** EXCERPT **
# Mink/ Weasel Boxes 4 sale



## HunterHawk (Dec 8, 2005)

I have 5 of these mink/ weasel boxes.. it was my first atempt at making them and i set them out only a few times because we dont have a ton of weasels around here...
i was thinking 5 bucks a piece for them... i also made them so you could lock them and so that you could put a metal stake inside them to hold them down incase a **** tried to stick his foot in and grab the bait... i was trying all sorts of things.. i think 2 have the open back and the rest just have holes around on the sides or something... they were cedar boxes and i spray painted them to make them blend in... they may not be right or great but they are made with love :lol:
let me know if you are interested... 5 bucks a peiece or if you want all just 5 for 25
here are some pics
there is only 4 in this pic but i can promise there is 5 total haha... they were nailed together with a nail gun... more like pinner size nails.. that one looks like it came together a bit but i promise they are built pretty well

































i also have 1 can of speed dip and 3- 220s left, some wax, some lures, and a can of sodium benzoaite or whatever.. a thing of bushwackers bait for coyotes and fox and about 2.5 lbs of wax or a whole tin of it that weight 10.5 lbs.. which i always used for my traps.. if you are interested in any of the above let me know... oh i also have about 3/4 of a bucket full of salt dried sucker chucks...
and then i should be about sold out 

yeah yeah make all your nailing comments you want haha me and my buddy made them last year and it took forever to make them all and i didnt feel like going back and cutting off the missed nails haha


----------



## LyonArmonial (Nov 17, 2008)

too far for me...i would take them, but yeah...no car.


----------



## Wizard3686 (Aug 30, 2005)

Dude Dude.... How long did it take ya to make them. I cant believe you missed that many nails what were you drunk when ya made them?


----------

** EXERCISES TO COMPLETE **
1: List the usernames of everyone who posted in the forum thread on mink and weasel boxes.
2: Rewrite the forum thread from "## HunterHawk (Dec" up to and including "weasels around here...", replacing "weasels" with "ermine".
None of the entries that follow are needed for working with the forum thread.

[Entries from a data source]
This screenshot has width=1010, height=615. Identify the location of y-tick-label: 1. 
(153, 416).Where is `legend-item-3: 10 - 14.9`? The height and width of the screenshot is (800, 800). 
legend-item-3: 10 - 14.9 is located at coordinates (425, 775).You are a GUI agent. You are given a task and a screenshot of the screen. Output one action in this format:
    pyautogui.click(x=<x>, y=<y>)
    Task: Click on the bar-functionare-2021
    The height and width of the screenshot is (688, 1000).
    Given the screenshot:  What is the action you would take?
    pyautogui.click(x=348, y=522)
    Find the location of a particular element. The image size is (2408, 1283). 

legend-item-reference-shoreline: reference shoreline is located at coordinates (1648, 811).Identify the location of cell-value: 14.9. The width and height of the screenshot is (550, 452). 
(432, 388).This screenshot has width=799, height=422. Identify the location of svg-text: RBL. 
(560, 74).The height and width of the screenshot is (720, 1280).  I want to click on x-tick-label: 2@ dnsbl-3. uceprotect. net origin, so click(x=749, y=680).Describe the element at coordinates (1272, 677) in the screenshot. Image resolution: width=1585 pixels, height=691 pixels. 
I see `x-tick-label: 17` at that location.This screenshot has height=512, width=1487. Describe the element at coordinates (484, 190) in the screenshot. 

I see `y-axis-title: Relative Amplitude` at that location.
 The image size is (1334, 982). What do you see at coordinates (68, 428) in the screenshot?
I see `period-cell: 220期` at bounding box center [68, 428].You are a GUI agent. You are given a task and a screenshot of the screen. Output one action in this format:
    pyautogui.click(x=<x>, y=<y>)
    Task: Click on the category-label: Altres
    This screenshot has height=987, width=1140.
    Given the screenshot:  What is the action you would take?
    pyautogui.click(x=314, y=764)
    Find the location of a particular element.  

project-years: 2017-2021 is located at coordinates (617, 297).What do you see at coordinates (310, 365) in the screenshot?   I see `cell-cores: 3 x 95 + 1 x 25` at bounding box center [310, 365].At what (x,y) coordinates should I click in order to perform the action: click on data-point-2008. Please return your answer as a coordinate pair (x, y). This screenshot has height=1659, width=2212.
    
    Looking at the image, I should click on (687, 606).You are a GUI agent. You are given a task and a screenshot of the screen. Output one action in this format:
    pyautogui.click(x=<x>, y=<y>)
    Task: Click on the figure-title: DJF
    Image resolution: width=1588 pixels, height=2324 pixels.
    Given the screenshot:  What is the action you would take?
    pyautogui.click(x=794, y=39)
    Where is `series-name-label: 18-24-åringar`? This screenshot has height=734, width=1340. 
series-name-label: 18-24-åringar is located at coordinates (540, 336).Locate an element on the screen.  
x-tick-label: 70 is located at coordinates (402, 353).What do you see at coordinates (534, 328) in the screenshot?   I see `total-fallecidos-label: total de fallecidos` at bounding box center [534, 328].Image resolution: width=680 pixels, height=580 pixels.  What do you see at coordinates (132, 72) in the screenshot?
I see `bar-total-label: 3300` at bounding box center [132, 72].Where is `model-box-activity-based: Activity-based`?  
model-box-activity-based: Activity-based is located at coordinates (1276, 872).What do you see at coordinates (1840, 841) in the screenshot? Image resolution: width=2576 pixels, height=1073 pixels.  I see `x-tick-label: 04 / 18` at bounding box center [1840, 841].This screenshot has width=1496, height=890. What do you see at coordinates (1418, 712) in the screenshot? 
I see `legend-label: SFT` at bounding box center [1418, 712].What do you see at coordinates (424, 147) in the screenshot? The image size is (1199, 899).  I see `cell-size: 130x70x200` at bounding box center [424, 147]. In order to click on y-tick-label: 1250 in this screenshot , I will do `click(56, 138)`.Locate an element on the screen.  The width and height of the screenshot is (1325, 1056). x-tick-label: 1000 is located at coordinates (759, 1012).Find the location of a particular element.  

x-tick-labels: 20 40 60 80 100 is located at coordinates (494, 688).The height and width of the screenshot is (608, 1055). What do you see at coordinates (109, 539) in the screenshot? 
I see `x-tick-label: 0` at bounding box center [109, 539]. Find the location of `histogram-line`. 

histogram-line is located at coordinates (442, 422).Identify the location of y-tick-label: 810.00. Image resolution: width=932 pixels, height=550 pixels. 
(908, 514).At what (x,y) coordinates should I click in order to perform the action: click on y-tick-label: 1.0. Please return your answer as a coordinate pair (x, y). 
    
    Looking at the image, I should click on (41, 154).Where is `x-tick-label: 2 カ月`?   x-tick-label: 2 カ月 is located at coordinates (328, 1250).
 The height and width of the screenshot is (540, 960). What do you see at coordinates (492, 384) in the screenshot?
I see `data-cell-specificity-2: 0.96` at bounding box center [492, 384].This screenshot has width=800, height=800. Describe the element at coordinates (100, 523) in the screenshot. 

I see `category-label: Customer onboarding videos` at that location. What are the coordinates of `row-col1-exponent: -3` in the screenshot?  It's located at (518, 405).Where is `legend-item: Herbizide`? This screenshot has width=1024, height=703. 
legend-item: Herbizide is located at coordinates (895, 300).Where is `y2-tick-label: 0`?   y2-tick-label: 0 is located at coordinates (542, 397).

** ANSWERS FOR THE EXERCISE **
1: HunterHawk, LyonArmonial, Wizard3686

2:
## HunterHawk (Dec 8, 2005)

I have 5 of these mink/ weasel boxes.. it was my first atempt at making them and i set them out only a few times because we dont have a ton of ermine around here...